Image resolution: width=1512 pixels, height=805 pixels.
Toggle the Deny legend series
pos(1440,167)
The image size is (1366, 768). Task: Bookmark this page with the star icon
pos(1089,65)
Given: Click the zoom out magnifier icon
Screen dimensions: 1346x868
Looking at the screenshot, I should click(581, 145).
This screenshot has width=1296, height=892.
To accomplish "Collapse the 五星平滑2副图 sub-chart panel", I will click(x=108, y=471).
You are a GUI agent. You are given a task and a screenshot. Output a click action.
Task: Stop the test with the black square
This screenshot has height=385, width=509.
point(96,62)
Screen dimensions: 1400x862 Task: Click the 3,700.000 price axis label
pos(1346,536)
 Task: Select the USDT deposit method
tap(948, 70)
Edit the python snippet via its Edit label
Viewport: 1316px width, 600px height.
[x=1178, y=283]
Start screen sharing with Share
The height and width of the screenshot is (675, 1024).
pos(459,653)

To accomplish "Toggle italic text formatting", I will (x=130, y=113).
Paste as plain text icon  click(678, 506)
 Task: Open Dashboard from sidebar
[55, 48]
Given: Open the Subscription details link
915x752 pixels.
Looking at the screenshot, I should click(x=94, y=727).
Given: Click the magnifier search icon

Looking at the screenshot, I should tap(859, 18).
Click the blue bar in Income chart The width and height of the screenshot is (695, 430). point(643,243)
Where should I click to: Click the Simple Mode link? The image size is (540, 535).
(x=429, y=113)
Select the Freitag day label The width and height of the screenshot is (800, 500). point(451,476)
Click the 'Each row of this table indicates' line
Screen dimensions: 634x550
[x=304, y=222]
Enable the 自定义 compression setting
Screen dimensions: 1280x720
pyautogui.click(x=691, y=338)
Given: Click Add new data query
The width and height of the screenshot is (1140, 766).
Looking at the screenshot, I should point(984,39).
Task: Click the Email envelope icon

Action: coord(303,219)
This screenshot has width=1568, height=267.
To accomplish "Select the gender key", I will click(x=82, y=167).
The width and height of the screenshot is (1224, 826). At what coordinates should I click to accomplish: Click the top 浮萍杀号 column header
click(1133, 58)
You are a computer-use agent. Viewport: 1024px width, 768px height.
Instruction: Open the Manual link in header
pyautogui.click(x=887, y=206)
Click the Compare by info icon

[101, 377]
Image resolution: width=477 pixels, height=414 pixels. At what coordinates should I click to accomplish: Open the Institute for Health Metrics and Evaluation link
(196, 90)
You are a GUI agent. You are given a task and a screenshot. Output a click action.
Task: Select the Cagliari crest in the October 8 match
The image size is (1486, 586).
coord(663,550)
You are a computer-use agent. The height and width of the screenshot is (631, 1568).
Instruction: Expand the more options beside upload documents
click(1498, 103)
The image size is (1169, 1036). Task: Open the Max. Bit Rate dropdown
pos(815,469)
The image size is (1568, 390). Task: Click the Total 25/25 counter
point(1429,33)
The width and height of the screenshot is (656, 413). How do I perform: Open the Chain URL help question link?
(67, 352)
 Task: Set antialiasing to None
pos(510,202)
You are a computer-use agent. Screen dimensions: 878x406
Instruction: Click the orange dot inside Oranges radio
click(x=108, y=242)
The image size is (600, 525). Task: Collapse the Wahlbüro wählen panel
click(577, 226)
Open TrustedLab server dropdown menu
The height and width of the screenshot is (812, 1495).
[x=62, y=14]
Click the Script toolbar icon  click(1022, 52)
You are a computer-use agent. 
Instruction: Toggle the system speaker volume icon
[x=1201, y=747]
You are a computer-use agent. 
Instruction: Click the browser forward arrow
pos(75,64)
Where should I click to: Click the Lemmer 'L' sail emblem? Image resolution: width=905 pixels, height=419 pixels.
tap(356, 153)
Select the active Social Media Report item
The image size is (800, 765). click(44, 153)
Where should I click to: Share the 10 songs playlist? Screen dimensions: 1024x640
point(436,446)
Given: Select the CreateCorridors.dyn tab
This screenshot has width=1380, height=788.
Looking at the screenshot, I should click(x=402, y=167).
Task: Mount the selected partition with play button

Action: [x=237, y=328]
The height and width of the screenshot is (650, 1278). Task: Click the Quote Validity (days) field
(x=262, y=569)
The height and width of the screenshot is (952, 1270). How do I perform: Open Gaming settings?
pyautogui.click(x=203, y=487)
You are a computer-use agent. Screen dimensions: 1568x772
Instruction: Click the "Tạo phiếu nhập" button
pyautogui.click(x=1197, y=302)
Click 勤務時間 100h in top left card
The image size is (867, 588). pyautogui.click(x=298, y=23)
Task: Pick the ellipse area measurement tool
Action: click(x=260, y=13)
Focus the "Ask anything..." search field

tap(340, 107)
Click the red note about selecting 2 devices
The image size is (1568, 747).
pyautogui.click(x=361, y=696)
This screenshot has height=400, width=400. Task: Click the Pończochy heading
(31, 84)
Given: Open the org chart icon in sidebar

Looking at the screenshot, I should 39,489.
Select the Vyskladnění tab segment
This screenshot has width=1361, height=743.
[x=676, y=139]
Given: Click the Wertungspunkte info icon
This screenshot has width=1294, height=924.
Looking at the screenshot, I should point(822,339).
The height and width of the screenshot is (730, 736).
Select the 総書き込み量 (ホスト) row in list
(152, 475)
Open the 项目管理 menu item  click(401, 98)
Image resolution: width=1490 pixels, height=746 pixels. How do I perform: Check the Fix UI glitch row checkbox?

**Exercise description:** Every record above should be output exactly.

**Exercise solution:**
Image resolution: width=1512 pixels, height=805 pixels.
Toggle the Deny legend series
pos(1440,167)
The image size is (1366, 768). Task: Bookmark this page with the star icon
pos(1089,65)
Given: Click the zoom out magnifier icon
Screen dimensions: 1346x868
Looking at the screenshot, I should click(581, 145).
This screenshot has width=1296, height=892.
To accomplish "Collapse the 五星平滑2副图 sub-chart panel", I will click(x=108, y=471).
You are a GUI agent. You are given a task and a screenshot. Output a click action.
Task: Stop the test with the black square
This screenshot has height=385, width=509.
point(96,62)
Screen dimensions: 1400x862 Task: Click the 3,700.000 price axis label
pos(1346,536)
 Task: Select the USDT deposit method
tap(948, 70)
Edit the python snippet via its Edit label
Viewport: 1316px width, 600px height.
[x=1178, y=283]
Start screen sharing with Share
The height and width of the screenshot is (675, 1024).
pos(459,653)

To accomplish "Toggle italic text formatting", I will (x=130, y=113).
Paste as plain text icon  click(678, 506)
 Task: Open Dashboard from sidebar
[55, 48]
Given: Open the Subscription details link
915x752 pixels.
Looking at the screenshot, I should click(x=94, y=727).
Given: Click the magnifier search icon

Looking at the screenshot, I should tap(859, 18).
Click the blue bar in Income chart The width and height of the screenshot is (695, 430). point(643,243)
Where should I click to: Click the Simple Mode link? The image size is (540, 535).
(x=429, y=113)
Select the Freitag day label The width and height of the screenshot is (800, 500). point(451,476)
Click the 'Each row of this table indicates' line
Screen dimensions: 634x550
[x=304, y=222]
Enable the 自定义 compression setting
Screen dimensions: 1280x720
pyautogui.click(x=691, y=338)
Given: Click Add new data query
The width and height of the screenshot is (1140, 766).
Looking at the screenshot, I should point(984,39).
Task: Click the Email envelope icon

Action: coord(303,219)
This screenshot has width=1568, height=267.
To accomplish "Select the gender key", I will click(x=82, y=167).
The width and height of the screenshot is (1224, 826). At what coordinates should I click to accomplish: Click the top 浮萍杀号 column header
click(1133, 58)
You are a computer-use agent. Viewport: 1024px width, 768px height.
Instruction: Open the Manual link in header
pyautogui.click(x=887, y=206)
Click the Compare by info icon

[101, 377]
Image resolution: width=477 pixels, height=414 pixels. At what coordinates should I click to accomplish: Open the Institute for Health Metrics and Evaluation link
(196, 90)
You are a GUI agent. You are given a task and a screenshot. Output a click action.
Task: Select the Cagliari crest in the October 8 match
The image size is (1486, 586).
coord(663,550)
You are a computer-use agent. The height and width of the screenshot is (631, 1568).
Instruction: Expand the more options beside upload documents
click(1498, 103)
The image size is (1169, 1036). Task: Open the Max. Bit Rate dropdown
pos(815,469)
The image size is (1568, 390). Task: Click the Total 25/25 counter
point(1429,33)
The width and height of the screenshot is (656, 413). How do I perform: Open the Chain URL help question link?
(67, 352)
 Task: Set antialiasing to None
pos(510,202)
You are a computer-use agent. Screen dimensions: 878x406
Instruction: Click the orange dot inside Oranges radio
click(x=108, y=242)
The image size is (600, 525). Task: Collapse the Wahlbüro wählen panel
click(577, 226)
Open TrustedLab server dropdown menu
The height and width of the screenshot is (812, 1495).
[x=62, y=14]
Click the Script toolbar icon  click(1022, 52)
You are a computer-use agent. 
Instruction: Toggle the system speaker volume icon
[x=1201, y=747]
You are a computer-use agent. 
Instruction: Click the browser forward arrow
pos(75,64)
Where should I click to: Click the Lemmer 'L' sail emblem? Image resolution: width=905 pixels, height=419 pixels.
tap(356, 153)
Select the active Social Media Report item
The image size is (800, 765). click(44, 153)
Where should I click to: Share the 10 songs playlist? Screen dimensions: 1024x640
point(436,446)
Given: Select the CreateCorridors.dyn tab
This screenshot has width=1380, height=788.
Looking at the screenshot, I should click(x=402, y=167).
Task: Mount the selected partition with play button

Action: [x=237, y=328]
The height and width of the screenshot is (650, 1278). Task: Click the Quote Validity (days) field
(x=262, y=569)
The height and width of the screenshot is (952, 1270). How do I perform: Open Gaming settings?
pyautogui.click(x=203, y=487)
You are a computer-use agent. Screen dimensions: 1568x772
Instruction: Click the "Tạo phiếu nhập" button
pyautogui.click(x=1197, y=302)
Click 勤務時間 100h in top left card
The image size is (867, 588). pyautogui.click(x=298, y=23)
Task: Pick the ellipse area measurement tool
Action: click(x=260, y=13)
Focus the "Ask anything..." search field

tap(340, 107)
Click the red note about selecting 2 devices
The image size is (1568, 747).
pyautogui.click(x=361, y=696)
This screenshot has height=400, width=400. Task: Click the Pończochy heading
(31, 84)
Given: Open the org chart icon in sidebar

Looking at the screenshot, I should 39,489.
Select the Vyskladnění tab segment
This screenshot has width=1361, height=743.
[x=676, y=139]
Given: Click the Wertungspunkte info icon
This screenshot has width=1294, height=924.
Looking at the screenshot, I should point(822,339).
The height and width of the screenshot is (730, 736).
Select the 総書き込み量 (ホスト) row in list
(152, 475)
Open the 项目管理 menu item  click(401, 98)
Image resolution: width=1490 pixels, height=746 pixels. How do I perform: Check the Fix UI glitch row checkbox?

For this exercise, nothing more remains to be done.